Por isso, em que pese a vigência da Resolução CFM nº 1643/2002, era e continua sendo imprescindível que os profissionais de saúde possam praticar a telemedicina sem restrições, livres do risco de serem apenados pelos Conselhos Médicos.
A postura do CFM, que se mantém mesmo após a divulgação do supracitado ofício, representa violação aos seguintes direitos:
– direito de todos à vida e à saúde (arts. 196 e 199, CF);
– direitos sociais dos pacientes a terem acesso à assistência médica (art. 6º, CF);
– direito dos profissionais e empresas médicas a prestarem irrestritamente serviços de saúde de alta relevância publica (art. 197, CF);
– direito de as empresas médicas cumprirem sua função social, viabilizando o atendimento a pacientes que não devem ou não podem se deslocar até suas dependências (art. 170, CF);
– direito dos profissionais de saúde e empresas médicas prestarem atendimento seguro e com dignidade tanto para pacientes infectados pelo COVID-19, quanto para não infectados, porém acometidos de outras comorbidades cujos tratamentos demandam acompanhamento contínuo de outras especialidades medicas (princípio da dignidade humana);
Diante da negligência e omissão do CFM e independente de sua aquiescência, o Governo Federal, com fundamento no art. 3º da Lei 13.979/20, editou a Portaria nº 467, de 20.3.20, publicada no DOU em 23.3.20, do Ministério da Saúde, que autorizou a prática da Telemedicina tanto no âmbito público como privado.
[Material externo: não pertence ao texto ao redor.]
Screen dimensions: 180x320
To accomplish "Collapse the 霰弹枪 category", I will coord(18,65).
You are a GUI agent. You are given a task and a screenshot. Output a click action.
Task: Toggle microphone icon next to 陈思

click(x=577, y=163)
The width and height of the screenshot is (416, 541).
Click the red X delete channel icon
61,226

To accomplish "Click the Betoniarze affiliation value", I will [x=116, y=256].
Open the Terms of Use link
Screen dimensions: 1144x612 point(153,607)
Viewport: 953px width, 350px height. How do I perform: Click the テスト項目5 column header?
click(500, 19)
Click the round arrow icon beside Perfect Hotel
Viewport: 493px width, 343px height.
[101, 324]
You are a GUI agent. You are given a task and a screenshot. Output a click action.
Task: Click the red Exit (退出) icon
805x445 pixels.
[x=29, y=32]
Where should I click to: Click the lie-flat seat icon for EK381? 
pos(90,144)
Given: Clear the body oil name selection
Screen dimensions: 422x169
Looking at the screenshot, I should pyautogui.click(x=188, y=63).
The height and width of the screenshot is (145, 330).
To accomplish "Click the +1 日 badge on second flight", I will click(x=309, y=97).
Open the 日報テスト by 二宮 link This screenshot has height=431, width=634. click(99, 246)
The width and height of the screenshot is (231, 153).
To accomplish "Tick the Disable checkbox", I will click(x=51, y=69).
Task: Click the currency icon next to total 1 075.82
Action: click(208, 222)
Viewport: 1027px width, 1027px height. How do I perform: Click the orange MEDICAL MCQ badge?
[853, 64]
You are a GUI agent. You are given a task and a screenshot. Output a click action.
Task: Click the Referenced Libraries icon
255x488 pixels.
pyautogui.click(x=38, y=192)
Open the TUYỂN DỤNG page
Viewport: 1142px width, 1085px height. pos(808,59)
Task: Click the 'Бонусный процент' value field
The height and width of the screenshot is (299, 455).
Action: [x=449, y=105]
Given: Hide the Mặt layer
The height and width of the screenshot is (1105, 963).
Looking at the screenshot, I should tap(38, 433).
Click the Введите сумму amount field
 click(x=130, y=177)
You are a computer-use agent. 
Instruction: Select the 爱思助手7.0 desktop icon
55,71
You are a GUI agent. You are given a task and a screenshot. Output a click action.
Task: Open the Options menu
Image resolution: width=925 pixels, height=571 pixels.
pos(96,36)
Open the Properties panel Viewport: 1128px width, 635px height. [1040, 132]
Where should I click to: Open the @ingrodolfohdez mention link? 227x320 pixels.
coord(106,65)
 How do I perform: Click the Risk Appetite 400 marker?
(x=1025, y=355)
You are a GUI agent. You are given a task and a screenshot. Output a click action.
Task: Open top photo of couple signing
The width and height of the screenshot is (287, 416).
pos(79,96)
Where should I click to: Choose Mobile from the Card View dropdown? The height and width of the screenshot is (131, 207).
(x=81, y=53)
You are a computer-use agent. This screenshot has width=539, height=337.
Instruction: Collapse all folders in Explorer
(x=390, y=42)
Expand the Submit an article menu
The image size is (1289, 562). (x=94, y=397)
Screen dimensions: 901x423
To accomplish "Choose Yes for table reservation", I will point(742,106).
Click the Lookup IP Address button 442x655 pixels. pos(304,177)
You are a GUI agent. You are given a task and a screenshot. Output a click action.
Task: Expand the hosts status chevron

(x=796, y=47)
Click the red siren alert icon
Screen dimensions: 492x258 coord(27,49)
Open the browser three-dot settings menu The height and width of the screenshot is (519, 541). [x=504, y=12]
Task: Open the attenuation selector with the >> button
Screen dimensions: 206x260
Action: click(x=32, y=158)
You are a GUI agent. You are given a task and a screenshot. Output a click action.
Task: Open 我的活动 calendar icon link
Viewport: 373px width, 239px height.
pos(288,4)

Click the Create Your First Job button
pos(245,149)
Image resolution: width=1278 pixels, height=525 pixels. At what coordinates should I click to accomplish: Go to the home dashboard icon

A sobreposição do Governo Federal e Ministério da Saúde sobre matéria do CFM, repita-se, demonstra a sobreposição do interesse público sobre o privado, bem como que àquela autarquia federal não vem atuando bem e da forma esperada tanto pela classe médica como pela população em geral.
Independente, é fato que tal autorização estará vigente enquanto perdurar o estado de urgência de saúde instituído pelo Governo Federal em razão da pandemia.
Por tal razão, profissionais e empresas médicas que almejem praticar a telemedicina devem socorrer-se ao Poder Judiciário para preservar o direito de praticarem a telemedicina de forma integral mesmo após o término da pandemia, pois trata-se de um direito.